Hekim olan Breton, psikoz vakalarını tedavi etmiştir. Freudcu tezle de tanışık olan düşünür, uyku ve rüya durumlarına, keşfedilmemiş dev bir kıta olan bilinçaltına, deliliğin imkan verdiği yaratıcıklara büyük bir ilgi duymaktadır. «Gerçeküstücülük» sözcüğü, grubun kendine biçtiği seçim alanlarını oldukça iyi çağrıştırır ve eski bir şiir geleneğine gönderme yapar: grubun manevi babası olan “süpernatüralizm” in yaratıcısı Nerval’e ve Breton’un kısa bir süre önce ölen arkadaşı Apollinaire’e («ğerçeküstücü» sıfatı “Tiresias’ın Memeleri” [Mamelles de Tirésias] önsözünde yer aldığı için, hareket, Apollinaire’e saygı olarak «gerçeküstücülük» adını benimseyecektir). 

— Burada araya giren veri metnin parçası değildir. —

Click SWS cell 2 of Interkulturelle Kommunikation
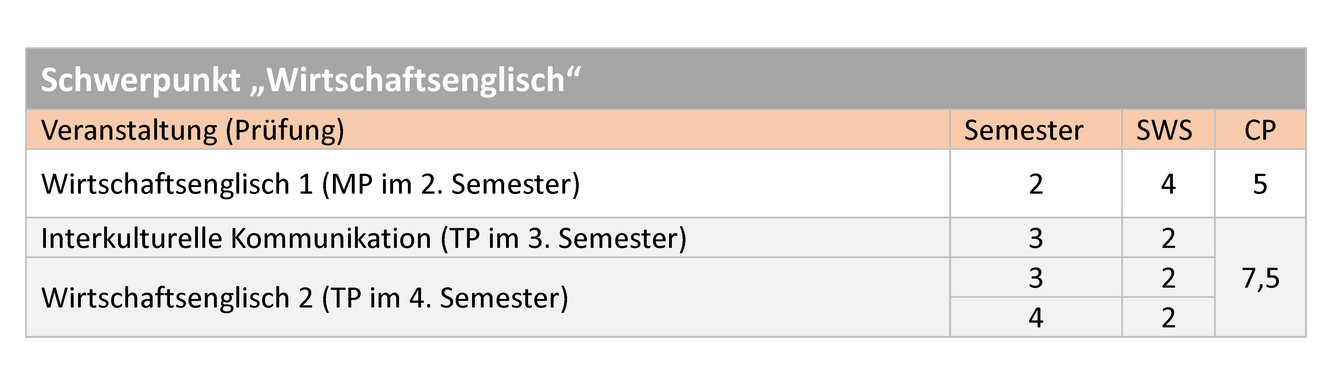Image resolution: width=1340 pixels, height=381 pixels. tap(1167, 239)
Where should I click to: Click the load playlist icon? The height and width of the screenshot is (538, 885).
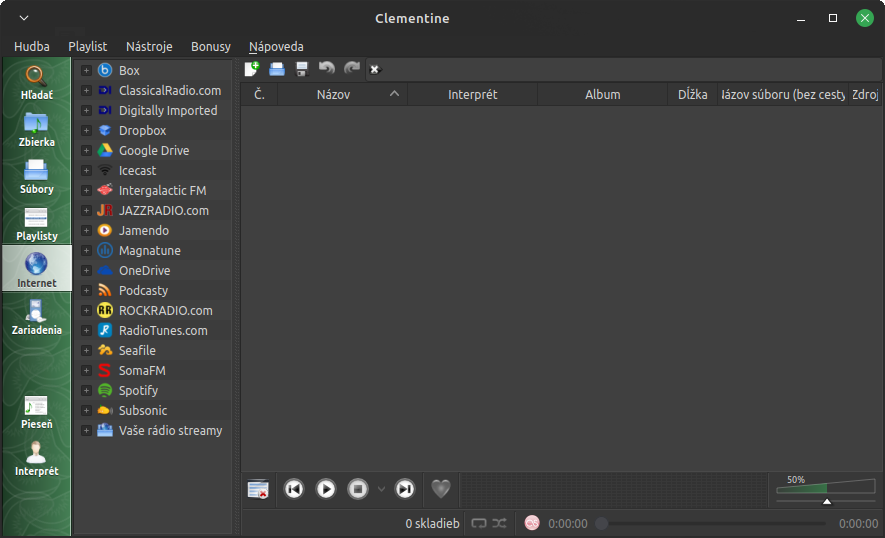(x=277, y=69)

Daha genel olarak gerçeküstücülük, kendisine referans olarak, XIX. yy şiirini “melekelerin kraliçesi” olan düşgücü için Baudelaire; geleceği görme ve isyan için Rimbaud; acımasızlık için Lautriamont ve Breton’un “Kara Mizah Antolojisi”nde (Anthologie de l’humour noir) (1940) saydığı bütün isimleri gösterir. Kara romandan ve içinde karşıtlıkların (gerçekle gerçeküstü, uyanıklıkla uyku, yaşamla ölüm arasındaki karşıtlıklar) yok olacakları içrek gelenekten yararlanırken, Breton’a göre, “arzuyu kölelikten kurtaran üç büyük isim”de de (Sade, Freud, Fourier) şefaatçılar bulur: Gerçeküstücülük, “dada”nın özlem duyduğu hiçliğin yerine, şiirsel olduğu kadar siyasi de olan bir bütün geçirir. 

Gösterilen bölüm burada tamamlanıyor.